In this sound interferometer, sound waves enter at A and travel to C via paths ABC and ADC. the intensity of the sound can be determined by the microphone placed at C. The length of the path ADC can be changed by a sliding tube.

The frequency is fixed at a certain value and the tube is filled with oxygen gas. Successive minima are detected each time the distance ADC is increased by 0.03m. when the experiment is repeated using hydrogen gas, the corresponding change in ADC is 1.2m.
If the speed of sound in oxygen is 320m/s, would sound move faster or slower in hydrogen?

To determine whether sound would move faster or slower in hydrogen compared to oxygen, we can use the formula for the speed of sound:

Speed of sound (v) = Frequency (f) x Wavelength (λ)

Since the frequency is fixed, we can rearrange the formula to solve for the wavelength:

Wavelength (λ) = Speed of sound (v) / Frequency (f)

Let's calculate the wavelength of sound in oxygen first:

Wavelength in oxygen (λ_oxygen) = Speed of sound in oxygen (v_oxygen) / Frequency (f)

Given that the speed of sound in oxygen is 320 m/s, we need to determine the frequency in order to calculate the wavelength.
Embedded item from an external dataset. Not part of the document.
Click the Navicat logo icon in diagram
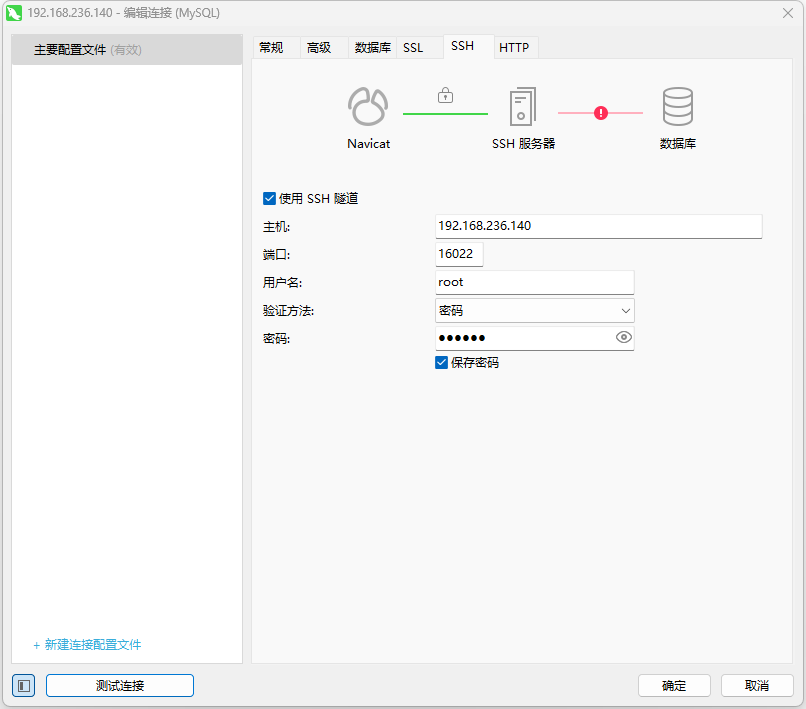(368, 106)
If you have the frequency, substitute it into the equation above to obtain the wavelength in oxygen.

Next, we can calculate the wavelength of sound in hydrogen:

Wavelength in hydrogen (λ_hydrogen) = Speed of sound in hydrogen (v_hydrogen) / Frequency (f)

Given that the change in length of ADC is 1.2 m when the experiment is repeated using hydrogen gas, this corresponds to a change in wavelength. Since the frequency remains constant, we can calculate the wavelength in hydrogen using the value for the change in ADC.

Now, comparing the wavelengths in oxygen and hydrogen, we can determine whether sound would move faster or slower in hydrogen. If the wavelength in hydrogen is shorter than the wavelength in oxygen, then sound would move faster in hydrogen. Conversely, if the wavelength in hydrogen is longer, sound would move slower in hydrogen.

By calculating the wavelengths in both gases using the provided information, we can determine the relative speeds of sound in oxygen and hydrogen and answer the question.